Über der Kanalisation, schon 2 bis 3 Mannslängen über dem Grund, liegt die Schicht, auf der sich der grösste Teil des öffentlichen Lebens abspielt. Hier findet man breite, aus Holz gezimmerte und mit Lehm gepflasterte Strassen, durch die Eselkarren rumpeln, man findet Tavernen, Gasthöfe, Läden, Schreibstuben; man findet aber auch schmale Gassen, in die das Tageslicht kaum hineindringt, wo Hühner herumlaufen und Affen in Abfallhaufen wühlen. Über Leitern, Rampen, Treppen und seilgezogene Fahrstühle gelangt man in die nächsthöheren Lagen. Hier wird gewohnt, aber auch gearbeitet; Schuster, Weber, Hutmacher, Barbiere arbeiten hier und insbesondere die Kunsthandwerker, die Gold-, Messing- und Bronzeschmiede. Sie sind es, die Asîmchômsaia mächtig und berühmt gemacht haben; der Erfolg ihrer wunderbaren Schmuckstücke und verzierten Teller war der Anfang einer Entwicklung, an deren Ende der wirtschaftliche Würgegriff der zum Metallbund zusammengeschlossenen Gebirgsstädte gebrochen wurde. Es gibt eigentliche Handwerkerviertel; das grösste ist Onniponging Loemparl, wo vor rund 100 Jahren der Grossbrand gewütet hat. Onniponging ist der einzige Ort in Asîmchômsaia, der nicht mit Bäumen bestanden ist; vor allem feuergefährliche Berufe wie die Grobschmiede, die grosse Feueröfen benötigen, sind hier angesiedelt.

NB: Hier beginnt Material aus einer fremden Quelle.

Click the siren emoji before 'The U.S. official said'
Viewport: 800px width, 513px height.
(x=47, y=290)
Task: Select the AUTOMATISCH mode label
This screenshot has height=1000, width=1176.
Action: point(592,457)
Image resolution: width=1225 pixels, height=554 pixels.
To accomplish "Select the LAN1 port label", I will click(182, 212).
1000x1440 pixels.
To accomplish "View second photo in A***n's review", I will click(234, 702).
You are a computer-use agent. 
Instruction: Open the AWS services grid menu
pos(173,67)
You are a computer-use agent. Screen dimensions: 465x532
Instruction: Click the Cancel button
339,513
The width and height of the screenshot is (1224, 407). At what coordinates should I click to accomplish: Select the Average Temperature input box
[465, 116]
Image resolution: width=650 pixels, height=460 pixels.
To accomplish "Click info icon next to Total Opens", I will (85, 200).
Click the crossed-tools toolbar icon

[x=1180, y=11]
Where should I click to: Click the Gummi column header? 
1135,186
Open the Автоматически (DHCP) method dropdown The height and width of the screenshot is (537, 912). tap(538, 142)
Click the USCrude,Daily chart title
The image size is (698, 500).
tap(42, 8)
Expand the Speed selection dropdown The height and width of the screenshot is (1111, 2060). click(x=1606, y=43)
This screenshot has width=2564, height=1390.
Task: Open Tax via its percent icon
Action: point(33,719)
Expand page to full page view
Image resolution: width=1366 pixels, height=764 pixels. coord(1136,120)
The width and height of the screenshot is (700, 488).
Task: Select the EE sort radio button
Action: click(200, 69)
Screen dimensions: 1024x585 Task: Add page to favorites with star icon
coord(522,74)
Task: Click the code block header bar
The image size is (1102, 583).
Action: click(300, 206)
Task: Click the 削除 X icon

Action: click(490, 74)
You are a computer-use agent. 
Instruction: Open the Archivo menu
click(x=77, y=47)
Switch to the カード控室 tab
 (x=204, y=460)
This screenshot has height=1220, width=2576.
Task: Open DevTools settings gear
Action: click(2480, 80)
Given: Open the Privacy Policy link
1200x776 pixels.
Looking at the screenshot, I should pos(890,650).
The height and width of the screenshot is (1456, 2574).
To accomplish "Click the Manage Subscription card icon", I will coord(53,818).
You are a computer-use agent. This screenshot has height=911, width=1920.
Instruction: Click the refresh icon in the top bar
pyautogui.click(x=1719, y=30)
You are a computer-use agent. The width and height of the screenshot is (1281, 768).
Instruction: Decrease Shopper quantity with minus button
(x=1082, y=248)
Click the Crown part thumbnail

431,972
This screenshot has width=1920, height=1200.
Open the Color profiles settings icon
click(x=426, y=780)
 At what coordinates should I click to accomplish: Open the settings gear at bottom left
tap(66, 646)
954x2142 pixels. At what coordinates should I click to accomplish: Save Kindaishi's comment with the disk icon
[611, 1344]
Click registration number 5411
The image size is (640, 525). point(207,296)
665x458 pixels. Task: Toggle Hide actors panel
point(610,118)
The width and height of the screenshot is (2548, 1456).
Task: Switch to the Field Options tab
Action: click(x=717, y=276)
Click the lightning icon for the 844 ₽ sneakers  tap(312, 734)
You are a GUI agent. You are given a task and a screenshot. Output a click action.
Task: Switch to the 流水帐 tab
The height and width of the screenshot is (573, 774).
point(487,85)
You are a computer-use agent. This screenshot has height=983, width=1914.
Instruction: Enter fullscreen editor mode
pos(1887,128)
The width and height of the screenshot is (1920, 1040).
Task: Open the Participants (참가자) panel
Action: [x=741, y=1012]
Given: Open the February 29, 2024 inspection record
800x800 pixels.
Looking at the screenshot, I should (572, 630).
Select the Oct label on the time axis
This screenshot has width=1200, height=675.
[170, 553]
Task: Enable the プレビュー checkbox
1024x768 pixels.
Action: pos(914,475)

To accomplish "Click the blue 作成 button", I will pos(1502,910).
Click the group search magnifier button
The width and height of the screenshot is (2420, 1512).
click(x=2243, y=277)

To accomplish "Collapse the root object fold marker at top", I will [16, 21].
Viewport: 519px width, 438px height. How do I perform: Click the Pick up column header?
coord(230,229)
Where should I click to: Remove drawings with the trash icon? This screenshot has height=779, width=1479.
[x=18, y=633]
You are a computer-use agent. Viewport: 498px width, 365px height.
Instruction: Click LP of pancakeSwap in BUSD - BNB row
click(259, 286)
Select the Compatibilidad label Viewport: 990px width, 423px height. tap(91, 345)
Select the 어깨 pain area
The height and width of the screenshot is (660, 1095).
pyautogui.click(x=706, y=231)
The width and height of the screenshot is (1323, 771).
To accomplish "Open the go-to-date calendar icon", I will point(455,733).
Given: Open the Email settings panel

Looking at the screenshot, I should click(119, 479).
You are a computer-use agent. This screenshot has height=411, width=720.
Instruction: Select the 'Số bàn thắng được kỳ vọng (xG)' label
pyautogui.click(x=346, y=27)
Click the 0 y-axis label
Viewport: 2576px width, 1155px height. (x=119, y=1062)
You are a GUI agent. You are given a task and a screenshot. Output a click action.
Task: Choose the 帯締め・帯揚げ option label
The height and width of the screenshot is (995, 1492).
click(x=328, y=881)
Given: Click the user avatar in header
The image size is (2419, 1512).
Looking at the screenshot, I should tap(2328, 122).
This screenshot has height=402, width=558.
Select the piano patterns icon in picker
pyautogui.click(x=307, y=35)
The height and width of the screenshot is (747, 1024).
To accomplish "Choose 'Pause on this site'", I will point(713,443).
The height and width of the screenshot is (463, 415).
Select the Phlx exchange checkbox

Die bebaute Zone von Asîmchômsaia reicht noch mehrere Stockwerke höher, wobei die in die Äste gebauten Baumhütten immer kleiner (und die in ihnen wohnenden Menschen immer ärmer) werden. Es gibt auch hier "Wege": man kann auf 10 Mannslängen Höhe die ganze Stadt durchqueren. Hier wohnen die Galbladi der Stadt; hier leben Bettler, die von dem leben, was ihnen in den unteren Stockwerken in Körbe gelegt wird, die sie an Schnüren hinunterlassen. Hier gibt es Huren, Arbeitslose, Tagelöhner, aber auch Tagediebe, Herumtreiber oder Vogelfreie, die wieselflink durch die höchsten Baumwipfel klettern können. Die Stadt hat ihren Auswurf hierher verbannt; aber der Auswurf rächt sich dafür, dass er wie Abfall behandelt wird, indem er seine eigenen Abfälle hinunterwirft und so dafür sorgt, dass er nicht vergessen wird - auch wenn er dadurch das Vorurteil "Alles, was von oben kommt, ist Dreck" erhärtet.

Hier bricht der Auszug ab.